§ Your instructions:
Omit every picture while repeating the entries exactly.

§ Saved data entries:
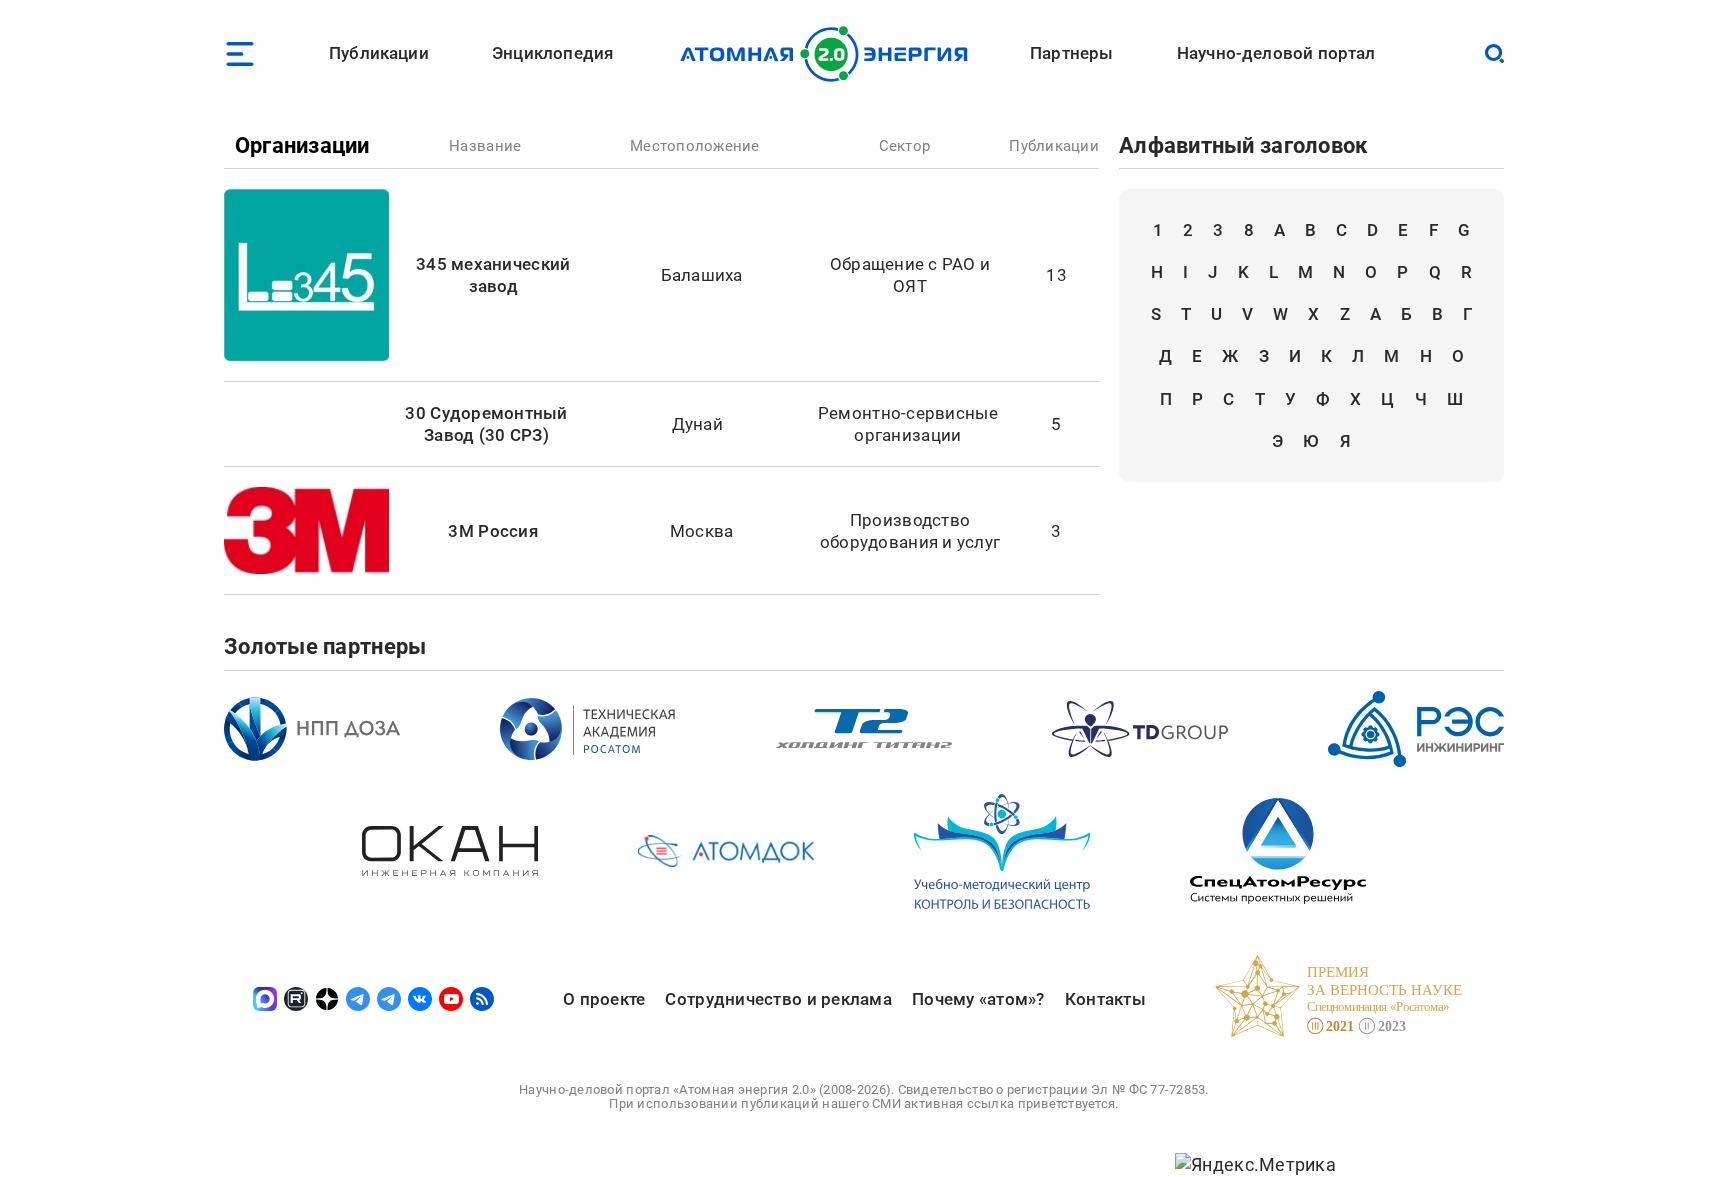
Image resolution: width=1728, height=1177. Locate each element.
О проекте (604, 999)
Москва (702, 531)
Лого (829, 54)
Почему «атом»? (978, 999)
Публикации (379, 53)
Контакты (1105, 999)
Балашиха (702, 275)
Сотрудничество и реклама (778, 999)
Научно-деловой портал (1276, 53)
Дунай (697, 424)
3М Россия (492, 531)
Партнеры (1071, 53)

§ Answer section:
Image resolution: width=1728, height=1177. Locate each element.
О проекте (604, 999)
Москва (702, 531)
Лого (829, 54)
Почему «атом»? (978, 999)
Публикации (379, 53)
Контакты (1105, 999)
Балашиха (702, 275)
Сотрудничество и реклама (778, 999)
Научно-деловой портал (1276, 53)
Дунай (697, 424)
3М Россия (492, 531)
Партнеры (1071, 53)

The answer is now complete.